Oxfam released the ‘Banking on Shaky Ground’ report in April 2014. This included four case studies relating to each of Australia’s big four banks. Almost eight weeks prior to the release of this report, each of the big banks were given the opportunity to respond to the information Oxfam had gathered and to provide comment or dispute the facts that Oxfam had pieced together.

Since the release of the report, Oxfam, together with partner organisations and affected local communities, have been running a public campaign to get Australia’s big four banks to introduce a range of measures that will ensure that they don’t support land grabbing in developing countries (the totality of these measures is known as a “Zero Tolerance for Land Grabs approach”.)

This “Banks and Land campaign” has had tremendous success.

Two big announcements, one each from the NAB and Westpac, are particularly notable. Both are complicated, but in short amount to the first steps towards ending land grabbing. Westpac’s announcement was particularly significant as it states that it will not finance agribusinesses that violate the rights of local communities including their right to free, prior and informed consent. This sets a precedent for the other banks to follow.

In ‘Banking on Shaky Ground’ we showed that companies owned or linked to the international WTK Group were likely connected to land grabs in PNG. The evidence we compiled from documents on the public record showed a link between Westpac and WTK. (‘Banking on Shaky Ground’ noted that these links included records filed with the PNG government’s Information Promotion Authority.)

Now, eight months since the banks first received information about Oxfam’s research, and six months since its public release, forms were filed with the PNG Investment Promotion Authority that show Westpac no longer finances two companies in PNG linked to WTK.

What do these new forms mean?

In PNG, when a company takes out “floating charges” ― what a layperson might think of as a line-of-credit or loan relationship ― these charges are registered with the PNG government Investment Promotion Authority (IPA). To avoid jargon, we will refer to these “floating charges” as a “line-of-credit” through the remainder of this blog. Once a line-of-credit is registered, a company will then list these in its annual returns to the IPA.

They will also appear in the IPA’s company extracts. When a company no longer has credit with a bank, a new form – a ‘Notice of Partial or Total Satisfaction of Charge’ (Form 31) – is filed.

When we published the report, no Form 31 for two companies linked to the WTK Group (WTK Realty Ltd or Vanimo Forest Products Ltd) had been filed. Instead, their company extracts still listed lines of credit with Westpac, and both referred to this credit frequently in their annual returns.

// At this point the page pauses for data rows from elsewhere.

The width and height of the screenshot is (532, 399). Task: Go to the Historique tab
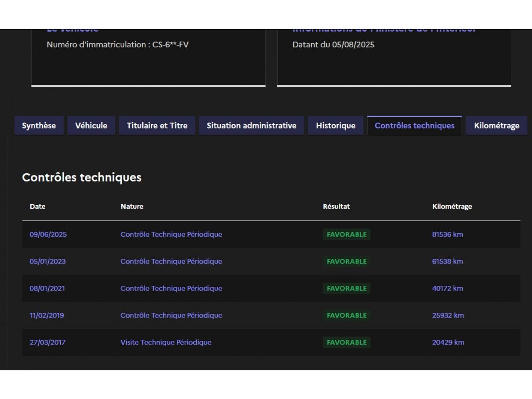[335, 126]
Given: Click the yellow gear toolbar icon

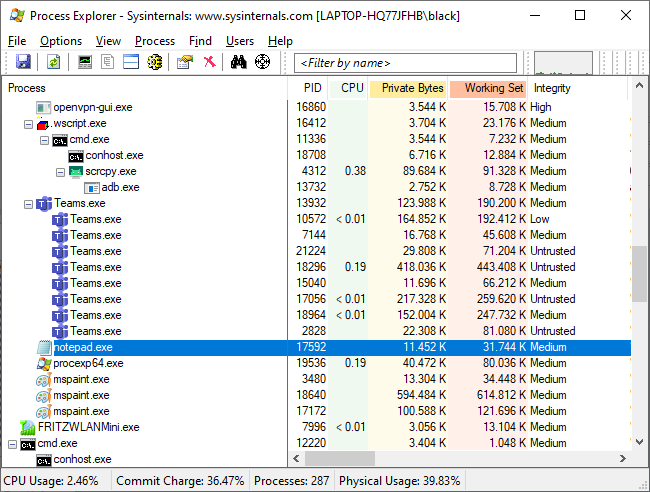Looking at the screenshot, I should click(x=155, y=62).
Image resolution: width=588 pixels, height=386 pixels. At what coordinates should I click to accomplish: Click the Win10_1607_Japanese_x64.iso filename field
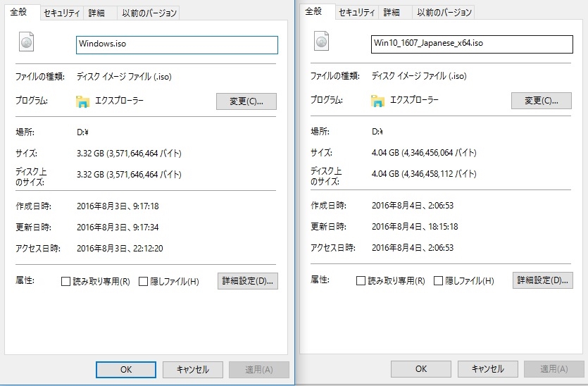click(472, 44)
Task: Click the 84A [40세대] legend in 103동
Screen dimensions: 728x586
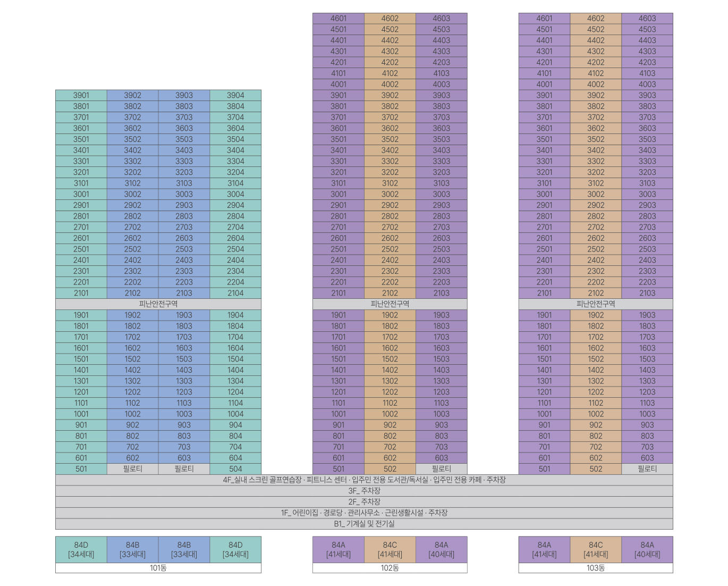Action: point(647,549)
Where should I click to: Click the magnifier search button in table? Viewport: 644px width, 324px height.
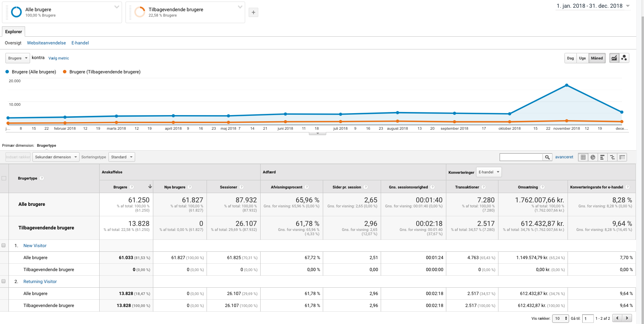tap(547, 157)
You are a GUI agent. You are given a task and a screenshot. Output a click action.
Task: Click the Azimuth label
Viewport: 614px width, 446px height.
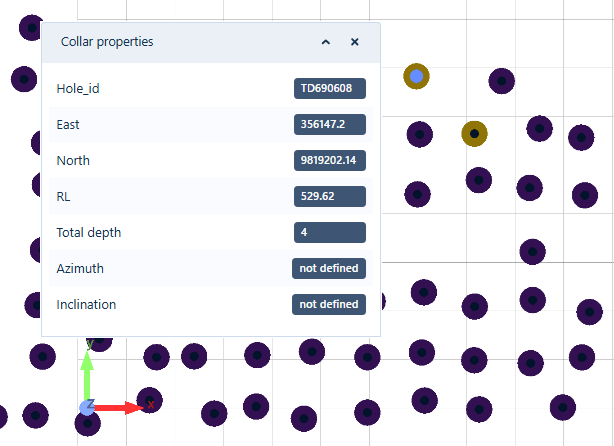tap(80, 269)
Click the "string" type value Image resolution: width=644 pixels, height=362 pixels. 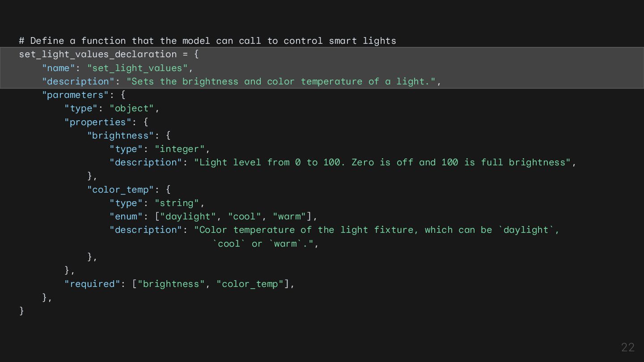coord(177,203)
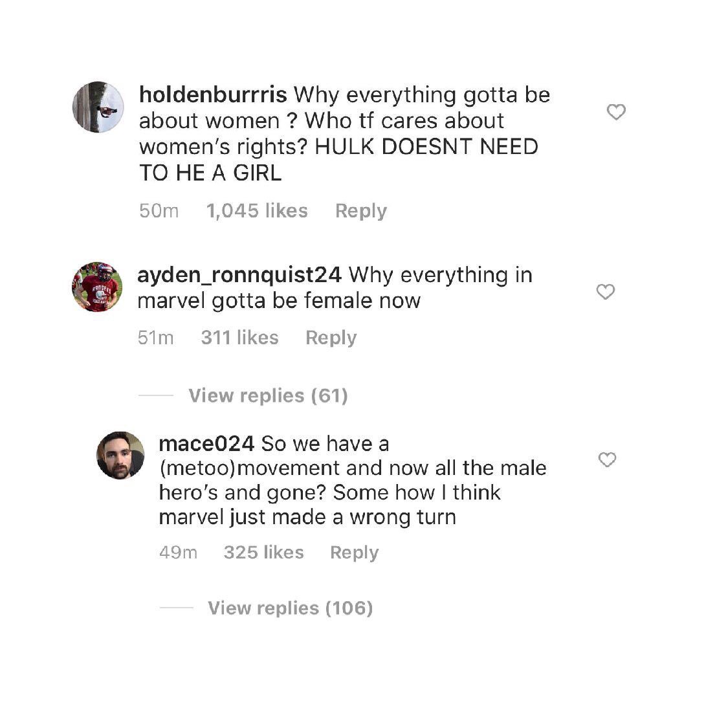Open the ayden_ronnquist24 username link
728x728 pixels.
tap(239, 275)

We first provided Westpac with information about their possible connection with companies accused of land grabbing on 5 March 2014. We engaged with Westpac several more times and invited the bank to respond before our report was finalised. Westpac did not confirm or deny its relationship with WTK before our report was published on 28 April 2014.

On 18 November 2014, Form 31 documents for WTK Realty Ltd and Vanimo Forest Products Ltd were filed with the IPA. The IPA website also includes Westpac statements, dated 19 November 2014. In short, these indicate that the companies no longer have a line-of-credit with Westpac and that this ended in October 2000.

Normally, these documents are filed soon after the line-of-credit ends. We do not know why these documents were not filed earlier or why the line-of-credit was still referred to in IPA records years later.

A final point is worth noting. In the ‘Banking on Shaky Ground’ report we stressed the challenges of researching the secretive world of finance in relation to land grabs. This is why we are also calling for increased transparency and disclosure by the finance sector.

This case clearly outlines the challenges we face and the efforts we go to ensure our information is accurate. The fact that since our report was issued both the NAB and Westpac have developed policies to better respond to the issue of land grabs demonstrates that this is an important issue that needs addressing and we welcome the fact that both these banks have taken important steps to do this.